A multimodal deepsurv approach: integrating radiomics and clinical factors for brain metastasis survival prediction.
Authors
Affiliations (5)
Affiliations (5)
- Department of Neurosurgery, Mount Sinai Health System, New York, NY, United States of America.
- Sidney Kimmel Medical College, Thomas Jefferson University, Philadelphia, PA, United States of America.
- Department of Radiology, Hospital of the University of Pennsylvania, Philadelphia, United States of America.
- Department of Neurological Surgery, University of Miami Miller School of Medicine, Miami, United States of America.

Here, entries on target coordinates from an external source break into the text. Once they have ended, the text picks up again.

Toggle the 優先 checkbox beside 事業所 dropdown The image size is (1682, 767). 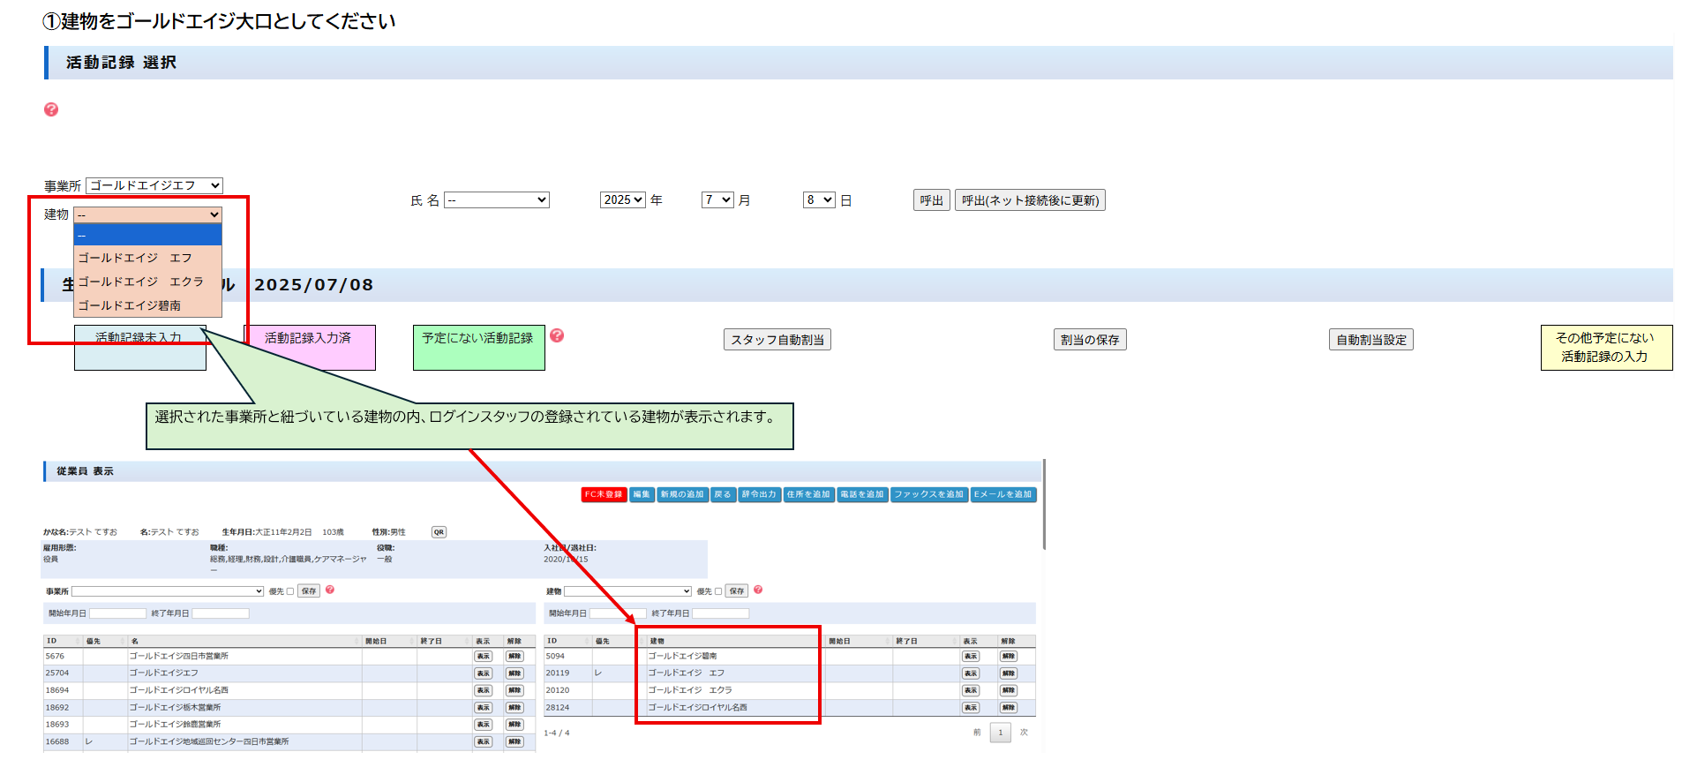tap(290, 591)
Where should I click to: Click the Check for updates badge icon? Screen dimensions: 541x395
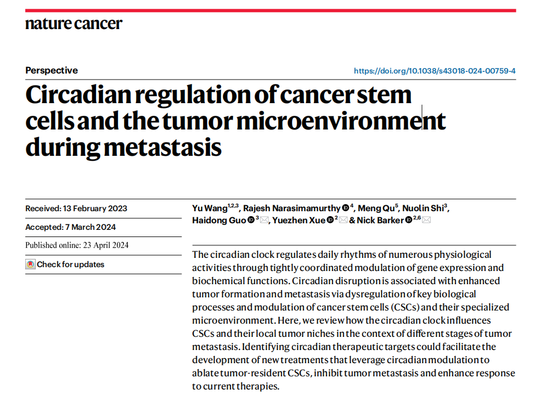(31, 264)
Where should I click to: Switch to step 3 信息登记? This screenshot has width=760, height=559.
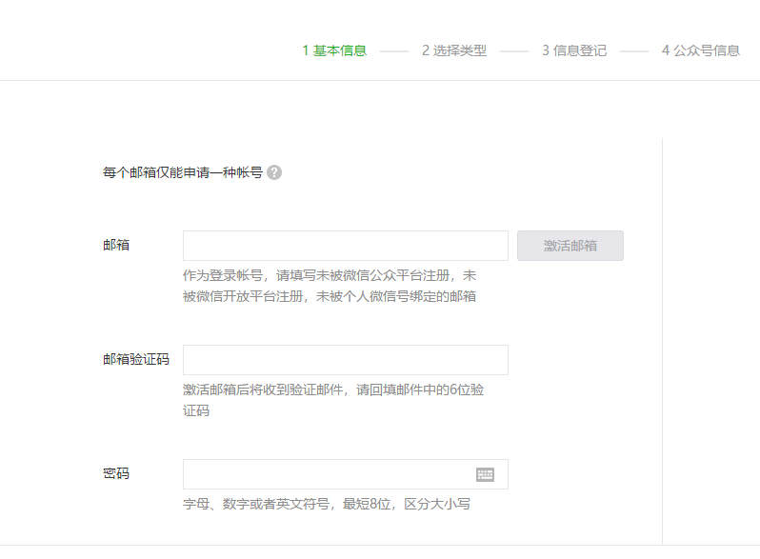pyautogui.click(x=574, y=50)
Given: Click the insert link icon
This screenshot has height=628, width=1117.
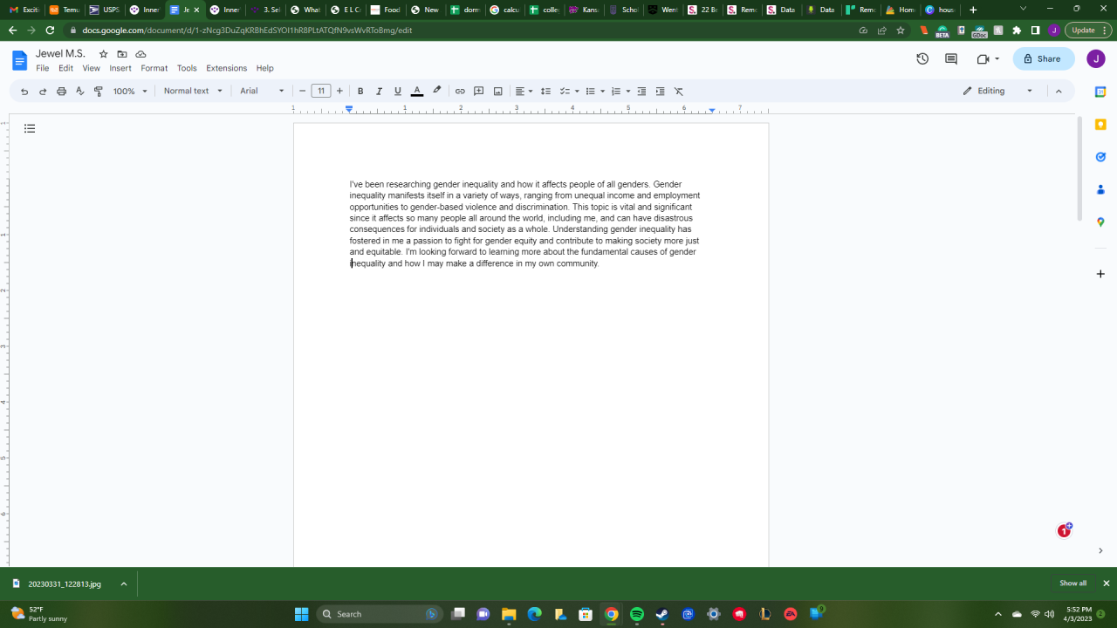Looking at the screenshot, I should click(460, 91).
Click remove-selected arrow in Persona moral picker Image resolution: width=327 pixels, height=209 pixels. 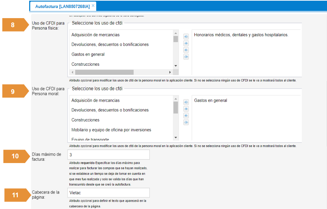coord(186,116)
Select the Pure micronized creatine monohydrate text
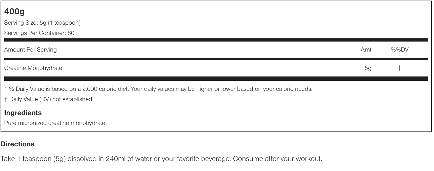 [55, 123]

- Department of Neurosurgery, Mount Sinai Health System, New York, NY, United States of America. Electronic address: [email protected].
Abstract
Predicting survival outcomes for brain metastasis (BM) patients is crucial for tailoring treatment strategies and improving patient management. Radiomics and deep learning (DL) approaches offer potential for non-invasive survival predictions. In this retrospective cohort study, we aimed to develop and evaluate a radiomics-based DL model for predicting survival outcomes in patients with BM using pre-treatment MRI and clinical data. This study analyzed 199 patients from the Pretreat-MetsToBrain-Masks dataset. Radiomic features were extracted from four MRI sequences using PyRadiomics, yielding 4872 features per patient. Dimensionality reduction was performed using Principal Component Analysis, reducing the features to 71 principal components. In addition to radiomic features, demographic and clinical features were included. The data was split into training (70%) and test (30%) sets. A DL-based survival model, DeepSurv, was trained and evaluated. Overall model performance was assessed using C-index, integrated Brier score, and integrated negative binomial log-likelihood (NBLL) scores. Time-dependent performance metrics for predicting 1-year, 3-year, and 5-year survival were also calculated, including the area under the receiver operating characteristic curve (AUROC). The DeepSurv model demonstrated robust predictive capability. The overall model performance showed a test set C-index of 0.725, an integrated Brier score of 0.212, and an integrated NBLL score of 1.112. Time-dependent AUROC metrics were 0.793 for 1-year, 0.770 for 3-year, and 0.807 for 5-year survival predictions. This study presents a radiomics-based DL approach for predicting survival outcomes in patients with BM using pre-treatment MRI and clinical data. The promising results highlight the model's potential as a non-invasive tool for personalized survival predictions. Key limitations include the relatively small, single-institution sample and class imbalance across primary tumor origins; external multi-institutional validation is needed before clinical deployment.